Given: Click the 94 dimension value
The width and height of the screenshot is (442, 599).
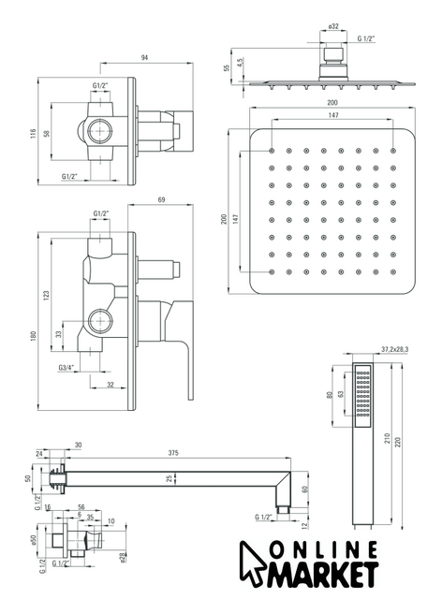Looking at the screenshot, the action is click(x=144, y=58).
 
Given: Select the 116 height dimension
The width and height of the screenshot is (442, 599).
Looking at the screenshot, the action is click(x=34, y=133).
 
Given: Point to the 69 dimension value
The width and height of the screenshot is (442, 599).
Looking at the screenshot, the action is click(x=161, y=199).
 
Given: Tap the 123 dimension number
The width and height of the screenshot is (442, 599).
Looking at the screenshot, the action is click(x=47, y=296).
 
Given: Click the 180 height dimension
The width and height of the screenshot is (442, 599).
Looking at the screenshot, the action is click(x=34, y=336).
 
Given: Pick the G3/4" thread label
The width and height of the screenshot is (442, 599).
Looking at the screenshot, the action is click(x=66, y=368).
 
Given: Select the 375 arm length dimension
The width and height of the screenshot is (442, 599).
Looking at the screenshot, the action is click(x=173, y=453).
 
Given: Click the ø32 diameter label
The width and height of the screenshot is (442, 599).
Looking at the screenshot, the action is click(x=333, y=26).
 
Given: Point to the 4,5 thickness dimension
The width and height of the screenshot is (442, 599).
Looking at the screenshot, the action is click(x=240, y=63).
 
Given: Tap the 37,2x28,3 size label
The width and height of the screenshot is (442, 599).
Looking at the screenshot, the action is click(x=395, y=349).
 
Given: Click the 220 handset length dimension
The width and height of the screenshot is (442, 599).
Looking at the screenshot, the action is click(x=398, y=443).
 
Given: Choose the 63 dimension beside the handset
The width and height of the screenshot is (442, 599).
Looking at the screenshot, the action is click(x=341, y=394).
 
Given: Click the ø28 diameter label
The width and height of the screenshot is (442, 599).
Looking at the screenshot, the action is click(x=122, y=558).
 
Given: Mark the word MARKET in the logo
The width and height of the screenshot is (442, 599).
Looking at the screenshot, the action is click(x=322, y=575).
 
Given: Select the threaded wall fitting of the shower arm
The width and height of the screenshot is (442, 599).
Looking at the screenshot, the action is click(x=56, y=475).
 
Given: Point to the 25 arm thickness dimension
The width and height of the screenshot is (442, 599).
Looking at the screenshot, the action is click(x=170, y=478).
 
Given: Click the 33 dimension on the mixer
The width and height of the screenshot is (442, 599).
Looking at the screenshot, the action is click(x=58, y=334).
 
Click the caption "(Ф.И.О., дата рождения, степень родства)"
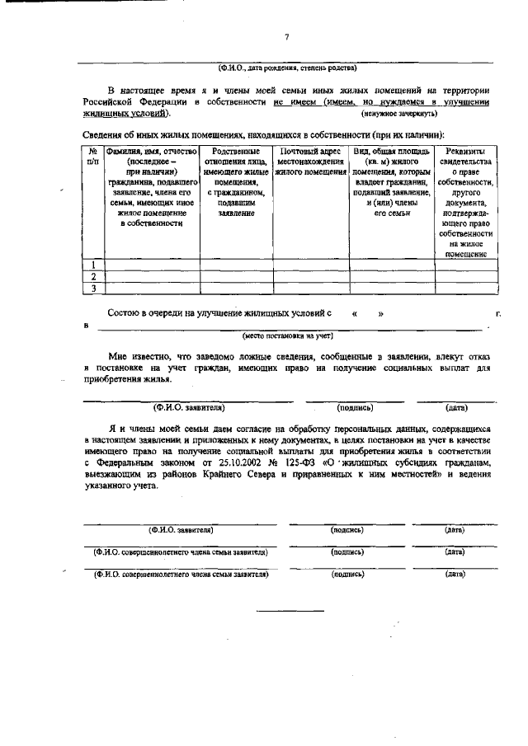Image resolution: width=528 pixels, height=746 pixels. pos(287,67)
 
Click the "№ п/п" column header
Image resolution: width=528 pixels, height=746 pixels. pos(93,157)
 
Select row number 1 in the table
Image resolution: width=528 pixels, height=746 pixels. pos(93,265)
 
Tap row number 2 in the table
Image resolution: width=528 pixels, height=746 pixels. pos(93,276)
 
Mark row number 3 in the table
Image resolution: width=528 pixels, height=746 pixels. pos(93,289)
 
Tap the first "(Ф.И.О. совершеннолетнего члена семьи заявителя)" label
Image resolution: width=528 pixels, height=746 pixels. pos(181,551)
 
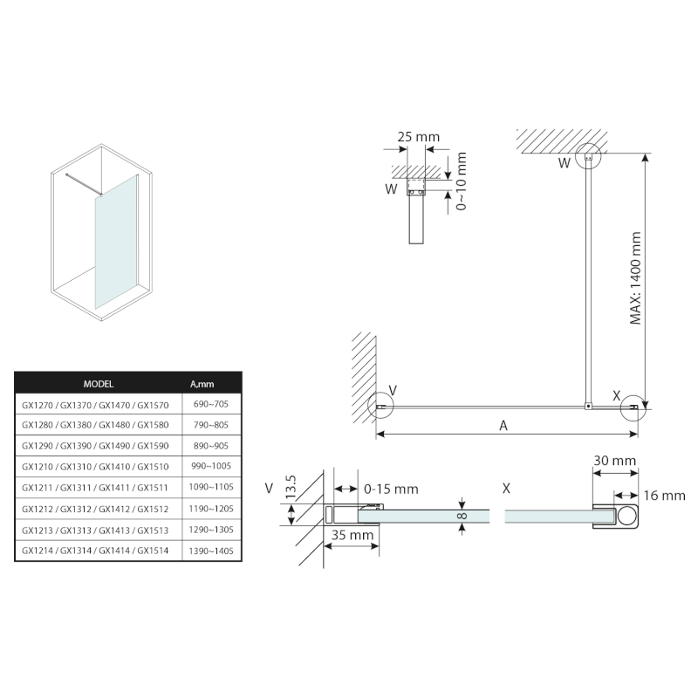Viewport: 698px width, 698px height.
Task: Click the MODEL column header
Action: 98,383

◇ ◇ ◇

■ **PROBLEM TO WORK ON**
Can you retype every one of the rows above character for character, leaving the pictures out of your answer?

■ **ANSWER FOR THIS EXERCISE**
Given: Click the 94 dimension value
The width and height of the screenshot is (442, 599).
Looking at the screenshot, the action is click(x=144, y=58).
 
Given: Select the 116 height dimension
The width and height of the screenshot is (442, 599).
Looking at the screenshot, the action is click(x=34, y=133).
 
Given: Point to the 69 dimension value
The width and height of the screenshot is (442, 599).
Looking at the screenshot, the action is click(x=161, y=199).
 
Given: Tap the 123 dimension number
The width and height of the screenshot is (442, 599).
Looking at the screenshot, the action is click(x=47, y=296).
 
Given: Click the 180 height dimension
The width and height of the screenshot is (442, 599).
Looking at the screenshot, the action is click(x=34, y=336).
 
Given: Pick the G3/4" thread label
The width and height of the screenshot is (442, 599).
Looking at the screenshot, the action is click(x=66, y=368).
 
Given: Select the 375 arm length dimension
The width and height of the screenshot is (442, 599).
Looking at the screenshot, the action is click(x=173, y=453).
 
Given: Click the ø32 diameter label
The width and height of the screenshot is (442, 599).
Looking at the screenshot, the action is click(x=333, y=26).
 
Given: Point to the 4,5 thickness dimension
The width and height of the screenshot is (442, 599).
Looking at the screenshot, the action is click(x=240, y=63).
 
Given: Tap the 37,2x28,3 size label
The width and height of the screenshot is (442, 599).
Looking at the screenshot, the action is click(x=395, y=349).
 
Given: Click the 220 handset length dimension
The width and height of the screenshot is (442, 599).
Looking at the screenshot, the action is click(x=398, y=443).
 
Given: Choose the 63 dimension beside the handset
The width and height of the screenshot is (442, 599).
Looking at the screenshot, the action is click(x=341, y=394).
 
Given: Click the ø28 diameter label
The width and height of the screenshot is (442, 599).
Looking at the screenshot, the action is click(x=122, y=558).
 
Given: Mark the word MARKET in the logo
The width and height of the screenshot is (442, 599).
Looking at the screenshot, the action is click(x=322, y=575).
 
Given: Select the threaded wall fitting of the shower arm
The width and height of the screenshot is (442, 599).
Looking at the screenshot, the action is click(x=56, y=475).
 
Given: Point to the 25 arm thickness dimension
The width and height of the screenshot is (442, 599).
Looking at the screenshot, the action is click(x=170, y=478).
 
Given: Click the 33 dimension on the mixer
The width and height of the screenshot is (442, 599).
Looking at the screenshot, the action is click(x=58, y=334).
 
Click the caption "(Ф.И.О., дата рождения, степень родства)"
Image resolution: width=528 pixels, height=746 pixels. pos(287,67)
 
Click the "№ п/п" column header
Image resolution: width=528 pixels, height=746 pixels. pos(93,157)
 
Select row number 1 in the table
Image resolution: width=528 pixels, height=746 pixels. pos(93,265)
 
Tap row number 2 in the table
Image resolution: width=528 pixels, height=746 pixels. pos(93,276)
 
Mark row number 3 in the table
Image resolution: width=528 pixels, height=746 pixels. pos(93,289)
 
Tap the first "(Ф.И.О. совершеннолетнего члена семьи заявителя)" label
Image resolution: width=528 pixels, height=746 pixels. pos(181,551)
 
Viewport: 698px width, 698px height.
Task: Click the MODEL column header
Action: 98,383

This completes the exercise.